Commissioned by Oracle
1 Introduction / Executive Summary
Ransomware is an evolving global threat that can wreak havoc on businesses, governments, and citizens with billions of dollars in damages. More than half of organizations have been affected, and often, the consequences are immeasurable, which is why it is critical to put in place the safeguards to help prevent a successful attack, minimize negative outcomes, and strengthen operational resiliency in the face of a breach.
Dealing with the aftermath of a ransomware attack can be complicated and costly. Most organizations experience significant business impacts, from financial loss to business disruption. According to the Internet Crime Complaint Center IC3, a division of the FBI, between 50% and 80% of organizations that have paid ransom demands in the past were subject to subsequent attacks, often by the same threat actors6.
Ransomware is unique among cybercrime because in order for the attack to be successful, it requires the victim to become a willing accomplice after the fact.
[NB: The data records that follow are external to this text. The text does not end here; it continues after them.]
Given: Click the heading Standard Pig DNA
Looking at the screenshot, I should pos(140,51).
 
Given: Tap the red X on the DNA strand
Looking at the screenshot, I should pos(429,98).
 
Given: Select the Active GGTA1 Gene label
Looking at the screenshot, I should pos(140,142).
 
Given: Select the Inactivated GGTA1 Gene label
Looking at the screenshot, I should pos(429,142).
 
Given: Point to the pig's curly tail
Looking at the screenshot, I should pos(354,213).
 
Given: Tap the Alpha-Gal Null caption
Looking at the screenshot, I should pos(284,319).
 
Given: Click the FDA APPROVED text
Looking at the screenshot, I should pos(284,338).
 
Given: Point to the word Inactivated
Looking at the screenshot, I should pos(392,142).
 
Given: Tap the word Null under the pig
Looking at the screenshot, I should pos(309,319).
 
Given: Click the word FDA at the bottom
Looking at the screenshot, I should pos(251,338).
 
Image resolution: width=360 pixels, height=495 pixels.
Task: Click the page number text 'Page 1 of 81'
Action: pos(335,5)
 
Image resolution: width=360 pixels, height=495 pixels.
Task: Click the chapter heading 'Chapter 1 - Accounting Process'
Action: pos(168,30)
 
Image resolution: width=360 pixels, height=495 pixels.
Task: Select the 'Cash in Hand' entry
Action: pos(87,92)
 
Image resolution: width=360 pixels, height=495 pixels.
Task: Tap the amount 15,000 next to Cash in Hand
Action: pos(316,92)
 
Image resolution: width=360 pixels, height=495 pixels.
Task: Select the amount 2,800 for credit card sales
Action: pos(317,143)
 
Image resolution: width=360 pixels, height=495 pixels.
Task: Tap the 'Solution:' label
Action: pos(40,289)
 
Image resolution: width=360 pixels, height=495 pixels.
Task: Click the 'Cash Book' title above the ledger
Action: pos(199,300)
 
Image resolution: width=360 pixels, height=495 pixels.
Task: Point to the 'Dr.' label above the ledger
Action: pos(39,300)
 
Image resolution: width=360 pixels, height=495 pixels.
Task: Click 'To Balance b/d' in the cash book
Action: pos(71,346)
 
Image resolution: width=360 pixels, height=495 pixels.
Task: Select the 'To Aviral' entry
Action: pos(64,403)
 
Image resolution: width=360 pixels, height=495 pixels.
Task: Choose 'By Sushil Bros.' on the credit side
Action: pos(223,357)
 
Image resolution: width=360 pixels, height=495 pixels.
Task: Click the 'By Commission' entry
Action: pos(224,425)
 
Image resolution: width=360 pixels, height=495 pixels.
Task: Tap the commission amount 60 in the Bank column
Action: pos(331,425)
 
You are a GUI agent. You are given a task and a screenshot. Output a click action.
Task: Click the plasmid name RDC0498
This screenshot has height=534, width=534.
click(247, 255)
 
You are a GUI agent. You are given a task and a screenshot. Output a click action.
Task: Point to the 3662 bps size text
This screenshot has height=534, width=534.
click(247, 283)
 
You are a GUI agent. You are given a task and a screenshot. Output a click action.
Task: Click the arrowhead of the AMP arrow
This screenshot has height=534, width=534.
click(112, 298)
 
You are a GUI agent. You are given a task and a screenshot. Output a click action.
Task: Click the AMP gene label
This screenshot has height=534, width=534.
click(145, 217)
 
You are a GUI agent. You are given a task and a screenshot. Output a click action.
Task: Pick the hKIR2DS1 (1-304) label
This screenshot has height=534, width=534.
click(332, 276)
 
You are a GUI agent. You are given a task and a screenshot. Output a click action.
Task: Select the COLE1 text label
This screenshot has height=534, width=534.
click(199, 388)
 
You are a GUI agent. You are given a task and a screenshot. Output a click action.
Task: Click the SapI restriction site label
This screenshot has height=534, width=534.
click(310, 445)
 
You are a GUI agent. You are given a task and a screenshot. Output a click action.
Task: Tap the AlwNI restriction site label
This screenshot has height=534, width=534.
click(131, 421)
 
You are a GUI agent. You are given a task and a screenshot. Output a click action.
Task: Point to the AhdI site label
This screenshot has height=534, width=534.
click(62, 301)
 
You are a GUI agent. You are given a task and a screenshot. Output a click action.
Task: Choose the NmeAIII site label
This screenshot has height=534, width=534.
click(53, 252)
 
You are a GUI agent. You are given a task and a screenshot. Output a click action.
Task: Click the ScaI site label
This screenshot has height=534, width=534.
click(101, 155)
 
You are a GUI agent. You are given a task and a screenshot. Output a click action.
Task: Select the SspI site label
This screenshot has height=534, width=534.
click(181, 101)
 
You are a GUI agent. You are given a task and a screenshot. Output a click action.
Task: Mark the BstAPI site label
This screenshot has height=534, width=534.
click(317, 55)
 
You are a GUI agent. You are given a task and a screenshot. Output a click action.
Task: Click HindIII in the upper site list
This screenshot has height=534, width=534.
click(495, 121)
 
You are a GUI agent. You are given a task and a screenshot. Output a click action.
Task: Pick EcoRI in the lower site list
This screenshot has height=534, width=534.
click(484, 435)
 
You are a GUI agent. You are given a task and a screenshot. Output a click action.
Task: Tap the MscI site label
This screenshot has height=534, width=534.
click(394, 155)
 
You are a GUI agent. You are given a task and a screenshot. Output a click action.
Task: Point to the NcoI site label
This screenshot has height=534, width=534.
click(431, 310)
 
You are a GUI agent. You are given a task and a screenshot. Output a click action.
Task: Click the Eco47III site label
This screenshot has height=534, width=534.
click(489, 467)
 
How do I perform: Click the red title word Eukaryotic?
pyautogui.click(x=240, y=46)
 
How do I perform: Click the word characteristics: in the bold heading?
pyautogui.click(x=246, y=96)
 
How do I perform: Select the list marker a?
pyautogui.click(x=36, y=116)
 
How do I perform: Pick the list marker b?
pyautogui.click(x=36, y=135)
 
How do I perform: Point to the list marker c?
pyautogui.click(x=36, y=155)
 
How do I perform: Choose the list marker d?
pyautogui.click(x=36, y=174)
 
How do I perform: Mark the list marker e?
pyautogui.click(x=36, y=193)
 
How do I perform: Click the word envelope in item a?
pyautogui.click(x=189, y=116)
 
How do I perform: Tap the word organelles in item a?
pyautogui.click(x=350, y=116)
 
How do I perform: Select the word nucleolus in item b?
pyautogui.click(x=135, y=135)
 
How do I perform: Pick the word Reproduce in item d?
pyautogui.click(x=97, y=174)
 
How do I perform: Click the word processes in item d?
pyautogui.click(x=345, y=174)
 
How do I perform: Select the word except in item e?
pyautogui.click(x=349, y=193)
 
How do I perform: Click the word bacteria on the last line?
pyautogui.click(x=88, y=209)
― James Scott, Institute for Critical Infrastructure Technology
Most security experts recommend against paying the ransom: not only is there no guarantee to get the data back, but it also encourages future ransomware attacks. Studies conducted both in the United States (by Coveware7) and Europe (by Veeam8) show that many victims never hear back from their attackers after paying the ransom, and even among those who do get their data back, over 30% find it incomplete or damaged.
In this paper, we will expand our view of ransomware and demonstrate how treating it as an isolated security challenge is not a sustainable approach. We will show why prevention is the best foundation for managing risk and consider some strategies to combat common ransomware tactics. A breach affects every part of the enterprise because it is not an isolated cybersecurity problem; it is an everyone’s problem.
We will discuss cybersecurity guidelines along with some recommended best practices. And we will look at key focus areas to start implementing these strategies to help reduce the risk of ransomware. As we explore Oracle’s layered approach to security with an emphasis on automation and building security into their products, we will find that defending against ransomware means defending against any cyberattack.